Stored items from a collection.
★ ★ ★

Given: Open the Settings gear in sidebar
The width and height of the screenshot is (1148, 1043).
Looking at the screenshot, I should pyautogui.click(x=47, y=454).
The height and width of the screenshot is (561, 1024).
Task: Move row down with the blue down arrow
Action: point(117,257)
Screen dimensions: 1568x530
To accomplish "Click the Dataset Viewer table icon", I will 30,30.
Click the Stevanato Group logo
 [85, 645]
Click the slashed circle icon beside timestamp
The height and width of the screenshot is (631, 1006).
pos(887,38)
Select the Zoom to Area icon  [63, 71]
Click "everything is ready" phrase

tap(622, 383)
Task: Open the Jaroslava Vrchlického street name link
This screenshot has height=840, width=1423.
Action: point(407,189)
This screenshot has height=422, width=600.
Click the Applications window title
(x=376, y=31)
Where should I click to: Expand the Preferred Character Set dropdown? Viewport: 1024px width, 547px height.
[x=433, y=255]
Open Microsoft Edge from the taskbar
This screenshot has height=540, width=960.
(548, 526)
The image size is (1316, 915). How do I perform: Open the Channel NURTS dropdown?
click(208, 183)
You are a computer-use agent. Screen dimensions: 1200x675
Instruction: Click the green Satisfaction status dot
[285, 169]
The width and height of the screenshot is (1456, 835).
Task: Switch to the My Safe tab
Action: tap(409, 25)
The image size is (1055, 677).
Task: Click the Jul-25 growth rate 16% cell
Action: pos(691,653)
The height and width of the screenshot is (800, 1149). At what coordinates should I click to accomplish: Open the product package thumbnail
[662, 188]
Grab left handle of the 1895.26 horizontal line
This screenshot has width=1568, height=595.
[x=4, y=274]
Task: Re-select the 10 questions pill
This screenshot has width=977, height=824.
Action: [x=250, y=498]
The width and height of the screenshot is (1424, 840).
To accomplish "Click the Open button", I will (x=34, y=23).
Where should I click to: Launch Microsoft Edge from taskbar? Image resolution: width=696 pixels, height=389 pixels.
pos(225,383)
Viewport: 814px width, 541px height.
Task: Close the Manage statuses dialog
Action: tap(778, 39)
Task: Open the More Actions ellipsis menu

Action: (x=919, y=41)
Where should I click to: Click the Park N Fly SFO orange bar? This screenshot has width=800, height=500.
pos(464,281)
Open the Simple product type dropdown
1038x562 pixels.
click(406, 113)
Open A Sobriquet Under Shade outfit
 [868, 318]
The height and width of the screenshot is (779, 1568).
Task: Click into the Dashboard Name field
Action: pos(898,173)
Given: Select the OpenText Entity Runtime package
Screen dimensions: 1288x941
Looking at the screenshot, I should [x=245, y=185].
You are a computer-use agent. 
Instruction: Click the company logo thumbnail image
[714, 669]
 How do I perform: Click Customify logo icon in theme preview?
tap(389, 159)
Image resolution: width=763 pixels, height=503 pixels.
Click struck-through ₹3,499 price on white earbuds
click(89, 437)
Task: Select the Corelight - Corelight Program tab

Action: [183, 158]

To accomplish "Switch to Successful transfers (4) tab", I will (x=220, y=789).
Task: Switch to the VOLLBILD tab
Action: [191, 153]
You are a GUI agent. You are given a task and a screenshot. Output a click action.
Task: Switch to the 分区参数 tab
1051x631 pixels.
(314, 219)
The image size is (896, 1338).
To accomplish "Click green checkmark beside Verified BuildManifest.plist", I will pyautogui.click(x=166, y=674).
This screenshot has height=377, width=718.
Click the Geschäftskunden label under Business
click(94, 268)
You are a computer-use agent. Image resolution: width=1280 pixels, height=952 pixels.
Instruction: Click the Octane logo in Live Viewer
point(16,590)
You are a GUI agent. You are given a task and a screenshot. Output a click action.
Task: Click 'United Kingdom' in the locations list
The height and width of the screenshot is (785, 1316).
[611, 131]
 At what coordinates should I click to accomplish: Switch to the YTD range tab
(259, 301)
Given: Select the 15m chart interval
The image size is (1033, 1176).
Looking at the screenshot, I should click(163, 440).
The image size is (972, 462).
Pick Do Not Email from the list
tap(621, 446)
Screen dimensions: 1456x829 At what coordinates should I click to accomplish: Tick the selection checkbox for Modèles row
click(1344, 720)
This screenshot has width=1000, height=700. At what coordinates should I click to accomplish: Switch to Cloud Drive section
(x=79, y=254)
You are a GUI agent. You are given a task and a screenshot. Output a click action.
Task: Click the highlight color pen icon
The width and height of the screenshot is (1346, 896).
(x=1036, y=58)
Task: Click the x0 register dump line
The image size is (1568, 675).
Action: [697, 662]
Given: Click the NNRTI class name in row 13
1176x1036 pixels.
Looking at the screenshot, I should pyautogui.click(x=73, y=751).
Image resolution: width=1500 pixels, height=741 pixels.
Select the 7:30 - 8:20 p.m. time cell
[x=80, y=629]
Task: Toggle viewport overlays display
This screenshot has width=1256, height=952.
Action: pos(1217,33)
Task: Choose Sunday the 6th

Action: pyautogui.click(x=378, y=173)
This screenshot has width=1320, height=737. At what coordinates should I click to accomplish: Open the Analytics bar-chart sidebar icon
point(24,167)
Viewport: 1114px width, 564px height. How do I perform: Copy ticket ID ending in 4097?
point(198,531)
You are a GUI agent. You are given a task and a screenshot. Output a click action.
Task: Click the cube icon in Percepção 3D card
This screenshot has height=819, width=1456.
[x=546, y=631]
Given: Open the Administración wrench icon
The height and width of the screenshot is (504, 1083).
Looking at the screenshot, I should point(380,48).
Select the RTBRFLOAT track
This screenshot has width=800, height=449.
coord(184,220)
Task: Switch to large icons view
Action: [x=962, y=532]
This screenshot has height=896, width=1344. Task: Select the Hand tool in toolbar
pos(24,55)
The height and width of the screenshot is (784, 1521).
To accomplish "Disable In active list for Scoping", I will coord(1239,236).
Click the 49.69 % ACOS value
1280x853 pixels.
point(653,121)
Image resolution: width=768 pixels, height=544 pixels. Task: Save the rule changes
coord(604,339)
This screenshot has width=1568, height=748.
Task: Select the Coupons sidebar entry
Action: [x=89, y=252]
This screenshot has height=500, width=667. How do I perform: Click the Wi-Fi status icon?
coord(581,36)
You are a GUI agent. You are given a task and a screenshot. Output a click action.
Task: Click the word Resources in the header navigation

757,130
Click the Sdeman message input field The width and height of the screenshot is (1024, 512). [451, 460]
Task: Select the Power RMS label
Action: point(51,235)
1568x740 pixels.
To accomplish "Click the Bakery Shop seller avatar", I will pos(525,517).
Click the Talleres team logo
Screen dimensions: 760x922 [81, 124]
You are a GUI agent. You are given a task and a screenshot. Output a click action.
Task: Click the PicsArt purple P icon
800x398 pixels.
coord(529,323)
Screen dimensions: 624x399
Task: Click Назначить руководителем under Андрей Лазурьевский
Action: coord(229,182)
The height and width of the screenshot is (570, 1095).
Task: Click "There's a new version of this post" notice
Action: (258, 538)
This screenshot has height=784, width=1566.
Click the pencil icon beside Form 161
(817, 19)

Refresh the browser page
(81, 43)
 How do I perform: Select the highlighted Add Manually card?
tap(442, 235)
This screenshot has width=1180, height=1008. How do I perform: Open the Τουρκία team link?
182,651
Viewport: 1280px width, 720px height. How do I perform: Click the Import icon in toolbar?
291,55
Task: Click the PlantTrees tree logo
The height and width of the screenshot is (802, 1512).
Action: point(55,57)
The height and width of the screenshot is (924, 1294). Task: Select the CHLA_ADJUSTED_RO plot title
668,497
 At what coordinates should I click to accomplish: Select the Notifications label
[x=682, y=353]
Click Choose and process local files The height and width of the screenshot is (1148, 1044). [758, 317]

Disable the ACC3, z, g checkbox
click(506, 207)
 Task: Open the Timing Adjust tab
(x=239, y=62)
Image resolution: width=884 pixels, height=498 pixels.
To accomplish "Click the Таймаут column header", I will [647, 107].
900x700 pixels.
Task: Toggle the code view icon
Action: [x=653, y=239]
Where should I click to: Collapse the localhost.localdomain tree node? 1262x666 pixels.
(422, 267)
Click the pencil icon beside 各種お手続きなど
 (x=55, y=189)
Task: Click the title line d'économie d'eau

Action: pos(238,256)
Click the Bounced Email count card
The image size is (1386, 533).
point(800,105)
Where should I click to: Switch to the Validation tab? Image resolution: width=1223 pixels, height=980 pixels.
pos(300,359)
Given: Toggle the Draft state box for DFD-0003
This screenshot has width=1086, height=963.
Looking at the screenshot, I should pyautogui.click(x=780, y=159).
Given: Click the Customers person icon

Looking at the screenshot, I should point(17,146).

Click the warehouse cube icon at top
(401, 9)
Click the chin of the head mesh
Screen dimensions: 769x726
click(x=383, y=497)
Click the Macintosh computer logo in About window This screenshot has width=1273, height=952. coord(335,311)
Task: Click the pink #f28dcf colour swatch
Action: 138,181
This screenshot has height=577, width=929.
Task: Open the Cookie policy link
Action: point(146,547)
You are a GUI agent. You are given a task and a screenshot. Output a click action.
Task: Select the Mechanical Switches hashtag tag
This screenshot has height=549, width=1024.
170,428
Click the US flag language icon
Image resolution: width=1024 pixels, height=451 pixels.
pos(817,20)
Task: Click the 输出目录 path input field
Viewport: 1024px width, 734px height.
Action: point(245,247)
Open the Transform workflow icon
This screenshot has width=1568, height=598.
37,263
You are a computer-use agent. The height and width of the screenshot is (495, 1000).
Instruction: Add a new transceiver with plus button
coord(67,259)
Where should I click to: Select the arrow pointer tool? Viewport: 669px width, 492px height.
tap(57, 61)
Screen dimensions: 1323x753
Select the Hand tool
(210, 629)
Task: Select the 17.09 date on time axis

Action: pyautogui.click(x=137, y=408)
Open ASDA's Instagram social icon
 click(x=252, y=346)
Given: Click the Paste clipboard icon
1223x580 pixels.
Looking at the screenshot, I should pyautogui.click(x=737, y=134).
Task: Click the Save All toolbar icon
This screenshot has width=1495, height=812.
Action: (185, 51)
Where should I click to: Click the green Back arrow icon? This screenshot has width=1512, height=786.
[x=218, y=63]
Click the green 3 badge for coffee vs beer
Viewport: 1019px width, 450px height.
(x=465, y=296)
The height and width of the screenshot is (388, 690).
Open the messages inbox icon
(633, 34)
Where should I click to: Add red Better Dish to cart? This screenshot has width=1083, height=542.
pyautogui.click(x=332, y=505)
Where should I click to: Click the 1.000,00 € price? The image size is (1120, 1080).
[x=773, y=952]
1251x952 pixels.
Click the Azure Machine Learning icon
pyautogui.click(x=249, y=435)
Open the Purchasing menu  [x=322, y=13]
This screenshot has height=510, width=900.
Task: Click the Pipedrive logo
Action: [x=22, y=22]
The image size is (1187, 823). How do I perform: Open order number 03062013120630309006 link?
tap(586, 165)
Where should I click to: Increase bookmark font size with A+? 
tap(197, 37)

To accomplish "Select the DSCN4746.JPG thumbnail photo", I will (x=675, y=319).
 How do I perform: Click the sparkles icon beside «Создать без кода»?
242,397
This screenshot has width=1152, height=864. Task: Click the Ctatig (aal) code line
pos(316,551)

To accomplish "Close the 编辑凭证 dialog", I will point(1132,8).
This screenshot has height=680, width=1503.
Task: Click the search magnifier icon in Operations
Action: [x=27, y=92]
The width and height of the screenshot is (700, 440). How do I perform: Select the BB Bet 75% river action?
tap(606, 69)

★ ★ ★

ASSIGNED TASK. Copy out exactly the lines that run from the one holding "The image size is (1187, 823)." through the end of the data above.

ANSWER BELOW.
The image size is (1187, 823). How do I perform: Open order number 03062013120630309006 link?
tap(586, 165)
Where should I click to: Increase bookmark font size with A+? 
tap(197, 37)

To accomplish "Select the DSCN4746.JPG thumbnail photo", I will (x=675, y=319).
 How do I perform: Click the sparkles icon beside «Создать без кода»?
242,397
This screenshot has width=1152, height=864. Task: Click the Ctatig (aal) code line
pos(316,551)

To accomplish "Close the 编辑凭证 dialog", I will point(1132,8).
This screenshot has height=680, width=1503.
Task: Click the search magnifier icon in Operations
Action: [x=27, y=92]
The width and height of the screenshot is (700, 440). How do I perform: Select the BB Bet 75% river action?
tap(606, 69)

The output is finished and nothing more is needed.